At 5 ℃, the compound of formula 2 (5.20g, 20.0mmol) in dry THF (30ml) and stirred at t-butyl chloride (1.0M THF solution, 42ml, 42.0mmol). The reaction temperature was raised to 25 ℃, and the mixture was stirred for 30 minutes. After addition of lithium chloride (21.0mmol), was slowly added dropwise the compound 3-1 (approximately 28.4mmol) and THF (30ml) mixed solution, keeping the temperature during at 5 ℃. Bi drops, stirred for 15 hours. With aqueous 1N HCl (25ml) The reaction solution was quenched (HPLC assay Sp: Rp ratio of 4: 1). Toluene was added (100ml), temperature was raised to room temperature. The organic layer was washed with 1N HCl, water, 5% Na ₂ CO ₃ and washed with brine, dried over anhydrous magnesium sulfate, filtered, and the solvent was distilled off under reduced pressure to a solid, was added methylene chloride (20ml), stirred for 5 minutes plus isopropyl ether, stirring was continued for 2 hours, the precipitated solid was filtered off. The solid was dissolved by heating in dichloromethane (60ml), slowly cooled to room temperature and the precipitated crystalline solid. Repeat if necessary obtain pure crystalline sofosbuvir (2.6g, yield 25%, HPLC purity measured 98.8%).

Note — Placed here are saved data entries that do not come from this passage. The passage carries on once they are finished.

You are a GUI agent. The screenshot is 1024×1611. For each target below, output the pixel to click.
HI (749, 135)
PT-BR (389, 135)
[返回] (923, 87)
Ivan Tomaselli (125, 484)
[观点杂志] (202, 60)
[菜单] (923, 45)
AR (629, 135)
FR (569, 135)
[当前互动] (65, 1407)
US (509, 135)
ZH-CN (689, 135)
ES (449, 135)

³¹ PNMR (CDCl ₃ , 300 Hz, H ₃ PO ₄ as internal standard): δ3.54ppm;

¹³ C NMR (CDCl ₃ , 300 Hz): δ173.1 (d), 162.7 (s), 150.2 (d), 139.3 (d), 129.6 (q);

MS (M + H): 530.1.

Preparation of compounds of formula 2 shown in Example 3-2

(1) a nucleophilic reagent as NaSCN, the phase transfer catalyst is TBAB

The compound (product of Example 1, step (a)) is represented by the formula 3-1 is dissolved in dichloromethane (20ml) was added TBAB (2.8mmol), the NaSCN (35mmol) in water (2.0ml) was added dropwise It was added to the reaction solution. Dropping was completed, stirring was continued for 60 minutes, the solid was removed by filtration. The filtrate was washed with water, add MgSO ₄ dried for 24 hours. Filtered, and the filtrate was evaporated under reduced pressure, to obtain a compound of formula 3-2 as (where X = SCN).

¹ HNMR (CDCl ₃ , 500Hz): δ7.32-7.13 (m, 3H), 7.08-7.02 (m, 2H), 5.0-4.9 (m, 1H), 3.92 (m, 1H), 1.49 (m, 3H ), 1.23-1.17 (m, 6H);

³¹ PNMR (CDCl ₃ , 300 Hz, H ₃ PO ₄ internal standard): δ-18.16 / -18.26.

(2) nucleophile NaSCN, phase transfer catalyst is 18-crown-6 ether

The compound (product of Example 1, step (a)) is represented by the formula 3-1 is dissolved in ethyl acetate (20ml) was added 18-crown -6 (2.8mmol), the NaSCN (35mmol) was added to the above the reaction mixture. Dropping was completed, stirring was continued for 60 minutes, the solid was removed by filtration. The filtrate was washed with water, add MgSO ₄ dried for 24 hours. Filtered, and the filtrate was evaporated under reduced pressure, to obtain a compound of formula 3-2 as (where X = SCN).

(3) nucleophile NaSCN, phase transfer catalyst is TBAB and 18-crown-6

The compound (product of Example 1, step (a)) is represented by the formula 3-1 is dissolved in dichloromethane (20ml) was added TBAB (2.8mmol) and 18-crown -6 (2.8mmol), the NaSCN (35mmol) in water (2.0ml) was added to the reaction solution. Dropping was completed, stirring was continued for 60 minutes, the solid was removed by filtration. The filtrate was washed with water, add MgSO ₄ dried for 24 hours. Filtered, and the filtrate was evaporated under reduced pressure, to obtain a compound of formula 3-2 as (where X = SCN).

(4) nucleophile as NaN ₃ , phase transfer catalyst is TBAB

The compound (product of Example 1, step (a)) is represented by the formula 3-1 is dissolved in dichloromethane (20ml) was added TBAB (2.8mmol), the NaN ₃ (35 mmol) in water (2.0ml) solution of was added dropwise to the reaction solution. Dropping was completed, stirring was continued for 60 minutes, the solid was removed by filtration. The filtrate was washed with water, add MgSO ₄ dried for 24 hours. Filtered, and the filtrate was evaporated under reduced pressure, to obtain a compound of formula 3-2 as (where X = N ₃ ).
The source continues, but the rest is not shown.